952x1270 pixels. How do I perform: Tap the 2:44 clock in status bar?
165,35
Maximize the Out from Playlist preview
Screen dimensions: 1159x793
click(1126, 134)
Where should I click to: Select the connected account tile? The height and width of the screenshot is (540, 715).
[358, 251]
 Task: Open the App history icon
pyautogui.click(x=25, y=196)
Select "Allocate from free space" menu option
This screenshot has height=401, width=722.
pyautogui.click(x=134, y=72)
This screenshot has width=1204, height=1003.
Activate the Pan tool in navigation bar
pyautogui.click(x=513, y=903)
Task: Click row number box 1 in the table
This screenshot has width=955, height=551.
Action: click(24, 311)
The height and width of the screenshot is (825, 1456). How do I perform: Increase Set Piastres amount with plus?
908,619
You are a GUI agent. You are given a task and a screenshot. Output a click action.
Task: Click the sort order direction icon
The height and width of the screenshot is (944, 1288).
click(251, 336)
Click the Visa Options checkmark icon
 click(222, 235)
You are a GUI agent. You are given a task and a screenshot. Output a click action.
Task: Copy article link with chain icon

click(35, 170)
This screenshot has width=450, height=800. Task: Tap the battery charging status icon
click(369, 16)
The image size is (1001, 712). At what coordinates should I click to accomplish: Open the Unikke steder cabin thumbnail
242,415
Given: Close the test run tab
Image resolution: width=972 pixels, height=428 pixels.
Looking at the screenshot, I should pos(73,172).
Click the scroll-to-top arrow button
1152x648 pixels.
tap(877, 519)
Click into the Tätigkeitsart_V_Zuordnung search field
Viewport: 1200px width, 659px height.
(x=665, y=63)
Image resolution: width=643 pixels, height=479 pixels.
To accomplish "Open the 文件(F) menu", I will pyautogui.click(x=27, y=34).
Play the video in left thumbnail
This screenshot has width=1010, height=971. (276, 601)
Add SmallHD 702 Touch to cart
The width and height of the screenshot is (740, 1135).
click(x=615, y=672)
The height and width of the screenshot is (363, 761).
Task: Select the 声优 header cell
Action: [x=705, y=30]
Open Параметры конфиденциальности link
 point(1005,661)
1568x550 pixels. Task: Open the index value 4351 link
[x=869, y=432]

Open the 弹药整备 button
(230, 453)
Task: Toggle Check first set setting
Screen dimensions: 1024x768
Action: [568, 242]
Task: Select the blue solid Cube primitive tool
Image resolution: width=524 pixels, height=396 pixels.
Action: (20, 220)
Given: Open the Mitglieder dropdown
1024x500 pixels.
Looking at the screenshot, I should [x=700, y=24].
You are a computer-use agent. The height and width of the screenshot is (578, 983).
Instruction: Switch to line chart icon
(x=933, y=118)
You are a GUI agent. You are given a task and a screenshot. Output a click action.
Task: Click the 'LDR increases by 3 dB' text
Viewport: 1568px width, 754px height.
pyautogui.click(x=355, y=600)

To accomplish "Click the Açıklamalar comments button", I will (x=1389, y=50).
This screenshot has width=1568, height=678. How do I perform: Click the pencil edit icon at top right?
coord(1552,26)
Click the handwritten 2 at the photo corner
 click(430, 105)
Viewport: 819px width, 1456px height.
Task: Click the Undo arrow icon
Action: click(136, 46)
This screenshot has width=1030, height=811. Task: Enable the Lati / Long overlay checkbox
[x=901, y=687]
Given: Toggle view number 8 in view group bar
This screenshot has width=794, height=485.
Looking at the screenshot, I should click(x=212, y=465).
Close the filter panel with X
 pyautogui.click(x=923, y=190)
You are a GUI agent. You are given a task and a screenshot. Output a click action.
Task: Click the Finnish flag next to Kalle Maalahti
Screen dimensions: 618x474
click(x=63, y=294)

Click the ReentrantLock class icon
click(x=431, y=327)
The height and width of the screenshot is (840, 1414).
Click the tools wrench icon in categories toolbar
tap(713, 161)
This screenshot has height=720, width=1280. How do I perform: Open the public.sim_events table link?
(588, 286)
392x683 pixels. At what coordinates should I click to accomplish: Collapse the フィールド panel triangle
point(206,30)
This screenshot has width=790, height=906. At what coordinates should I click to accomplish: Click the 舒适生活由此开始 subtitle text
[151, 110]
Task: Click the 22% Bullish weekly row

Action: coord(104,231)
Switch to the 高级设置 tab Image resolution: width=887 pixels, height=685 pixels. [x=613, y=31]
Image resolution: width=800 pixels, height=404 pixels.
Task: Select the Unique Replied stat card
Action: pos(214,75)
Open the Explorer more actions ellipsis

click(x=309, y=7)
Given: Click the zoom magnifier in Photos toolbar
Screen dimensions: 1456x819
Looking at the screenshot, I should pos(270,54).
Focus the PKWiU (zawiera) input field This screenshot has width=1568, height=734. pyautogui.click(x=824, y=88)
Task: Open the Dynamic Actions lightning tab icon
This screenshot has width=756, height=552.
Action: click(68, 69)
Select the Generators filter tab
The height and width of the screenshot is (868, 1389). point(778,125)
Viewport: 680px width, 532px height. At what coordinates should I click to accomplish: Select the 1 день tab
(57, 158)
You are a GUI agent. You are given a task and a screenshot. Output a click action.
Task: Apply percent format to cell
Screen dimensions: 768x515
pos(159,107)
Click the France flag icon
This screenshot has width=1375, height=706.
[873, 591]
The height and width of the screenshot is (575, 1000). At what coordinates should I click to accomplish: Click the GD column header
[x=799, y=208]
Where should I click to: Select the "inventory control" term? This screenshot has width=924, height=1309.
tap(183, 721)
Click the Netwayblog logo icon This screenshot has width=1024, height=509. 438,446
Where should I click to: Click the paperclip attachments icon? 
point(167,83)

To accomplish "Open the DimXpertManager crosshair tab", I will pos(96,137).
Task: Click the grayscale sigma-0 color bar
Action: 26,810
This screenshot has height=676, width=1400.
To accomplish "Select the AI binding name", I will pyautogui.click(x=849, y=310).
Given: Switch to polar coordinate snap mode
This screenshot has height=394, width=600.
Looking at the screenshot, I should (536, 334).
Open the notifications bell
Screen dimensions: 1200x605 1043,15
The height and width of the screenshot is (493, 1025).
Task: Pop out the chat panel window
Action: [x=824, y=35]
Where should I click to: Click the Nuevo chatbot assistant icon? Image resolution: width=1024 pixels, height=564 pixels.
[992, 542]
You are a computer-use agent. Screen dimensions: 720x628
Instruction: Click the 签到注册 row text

#### WHAT TO PRODUCE:
Reproduce all records exactly, without omissions.

#### OUTPUT OF THE TASK:
952x1270 pixels. How do I perform: Tap the 2:44 clock in status bar?
165,35
Maximize the Out from Playlist preview
Screen dimensions: 1159x793
click(1126, 134)
Where should I click to: Select the connected account tile? The height and width of the screenshot is (540, 715).
[358, 251]
 Task: Open the App history icon
pyautogui.click(x=25, y=196)
Select "Allocate from free space" menu option
This screenshot has height=401, width=722.
pyautogui.click(x=134, y=72)
This screenshot has width=1204, height=1003.
Activate the Pan tool in navigation bar
pyautogui.click(x=513, y=903)
Task: Click row number box 1 in the table
This screenshot has width=955, height=551.
Action: click(24, 311)
The height and width of the screenshot is (825, 1456). How do I perform: Increase Set Piastres amount with plus?
908,619
You are a GUI agent. You are given a task and a screenshot. Output a click action.
Task: Click the sort order direction icon
The height and width of the screenshot is (944, 1288).
click(251, 336)
Click the Visa Options checkmark icon
 click(222, 235)
You are a GUI agent. You are given a task and a screenshot. Output a click action.
Task: Copy article link with chain icon

click(35, 170)
This screenshot has width=450, height=800. Task: Tap the battery charging status icon
click(369, 16)
The image size is (1001, 712). At what coordinates should I click to accomplish: Open the Unikke steder cabin thumbnail
242,415
Given: Close the test run tab
Image resolution: width=972 pixels, height=428 pixels.
Looking at the screenshot, I should pos(73,172).
Click the scroll-to-top arrow button
1152x648 pixels.
tap(877, 519)
Click into the Tätigkeitsart_V_Zuordnung search field
Viewport: 1200px width, 659px height.
(x=665, y=63)
Image resolution: width=643 pixels, height=479 pixels.
To accomplish "Open the 文件(F) menu", I will pyautogui.click(x=27, y=34).
Play the video in left thumbnail
This screenshot has width=1010, height=971. (276, 601)
Add SmallHD 702 Touch to cart
The width and height of the screenshot is (740, 1135).
click(x=615, y=672)
The height and width of the screenshot is (363, 761).
Task: Select the 声优 header cell
Action: [x=705, y=30]
Open Параметры конфиденциальности link
 point(1005,661)
1568x550 pixels. Task: Open the index value 4351 link
[x=869, y=432]

Open the 弹药整备 button
(230, 453)
Task: Toggle Check first set setting
Screen dimensions: 1024x768
Action: [568, 242]
Task: Select the blue solid Cube primitive tool
Image resolution: width=524 pixels, height=396 pixels.
Action: (20, 220)
Given: Open the Mitglieder dropdown
1024x500 pixels.
Looking at the screenshot, I should [x=700, y=24].
You are a computer-use agent. The height and width of the screenshot is (578, 983).
Instruction: Switch to line chart icon
(x=933, y=118)
You are a GUI agent. You are given a task and a screenshot. Output a click action.
Task: Click the 'LDR increases by 3 dB' text
Viewport: 1568px width, 754px height.
pyautogui.click(x=355, y=600)

To accomplish "Click the Açıklamalar comments button", I will (x=1389, y=50).
This screenshot has width=1568, height=678. How do I perform: Click the pencil edit icon at top right?
coord(1552,26)
Click the handwritten 2 at the photo corner
 click(430, 105)
Viewport: 819px width, 1456px height.
Task: Click the Undo arrow icon
Action: click(136, 46)
This screenshot has width=1030, height=811. Task: Enable the Lati / Long overlay checkbox
[x=901, y=687]
Given: Toggle view number 8 in view group bar
This screenshot has width=794, height=485.
Looking at the screenshot, I should click(x=212, y=465).
Close the filter panel with X
 pyautogui.click(x=923, y=190)
You are a GUI agent. You are given a task and a screenshot. Output a click action.
Task: Click the Finnish flag next to Kalle Maalahti
Screen dimensions: 618x474
click(x=63, y=294)

Click the ReentrantLock class icon
click(x=431, y=327)
The height and width of the screenshot is (840, 1414).
Click the tools wrench icon in categories toolbar
tap(713, 161)
This screenshot has height=720, width=1280. How do I perform: Open the public.sim_events table link?
(588, 286)
392x683 pixels. At what coordinates should I click to accomplish: Collapse the フィールド panel triangle
point(206,30)
This screenshot has width=790, height=906. At what coordinates should I click to accomplish: Click the 舒适生活由此开始 subtitle text
[151, 110]
Task: Click the 22% Bullish weekly row

Action: coord(104,231)
Switch to the 高级设置 tab Image resolution: width=887 pixels, height=685 pixels. [x=613, y=31]
Image resolution: width=800 pixels, height=404 pixels.
Task: Select the Unique Replied stat card
Action: pos(214,75)
Open the Explorer more actions ellipsis

click(x=309, y=7)
Given: Click the zoom magnifier in Photos toolbar
Screen dimensions: 1456x819
Looking at the screenshot, I should pos(270,54).
Focus the PKWiU (zawiera) input field This screenshot has width=1568, height=734. pyautogui.click(x=824, y=88)
Task: Open the Dynamic Actions lightning tab icon
This screenshot has width=756, height=552.
Action: click(68, 69)
Select the Generators filter tab
The height and width of the screenshot is (868, 1389). point(778,125)
Viewport: 680px width, 532px height. At what coordinates should I click to accomplish: Select the 1 день tab
(57, 158)
You are a GUI agent. You are given a task and a screenshot. Output a click action.
Task: Apply percent format to cell
Screen dimensions: 768x515
pos(159,107)
Click the France flag icon
This screenshot has width=1375, height=706.
[873, 591]
The height and width of the screenshot is (575, 1000). At what coordinates should I click to accomplish: Click the GD column header
[x=799, y=208]
Where should I click to: Select the "inventory control" term? This screenshot has width=924, height=1309.
tap(183, 721)
Click the Netwayblog logo icon This screenshot has width=1024, height=509. 438,446
Where should I click to: Click the paperclip attachments icon? 
point(167,83)

To accomplish "Open the DimXpertManager crosshair tab", I will pos(96,137).
Task: Click the grayscale sigma-0 color bar
Action: 26,810
This screenshot has height=676, width=1400.
To accomplish "Select the AI binding name", I will pyautogui.click(x=849, y=310).
Given: Switch to polar coordinate snap mode
This screenshot has height=394, width=600.
Looking at the screenshot, I should (536, 334).
Open the notifications bell
Screen dimensions: 1200x605 1043,15
The height and width of the screenshot is (493, 1025).
Task: Pop out the chat panel window
Action: [x=824, y=35]
Where should I click to: Click the Nuevo chatbot assistant icon? Image resolution: width=1024 pixels, height=564 pixels.
[992, 542]
You are a computer-use agent. Screen dimensions: 720x628
Instruction: Click the 签到注册 row text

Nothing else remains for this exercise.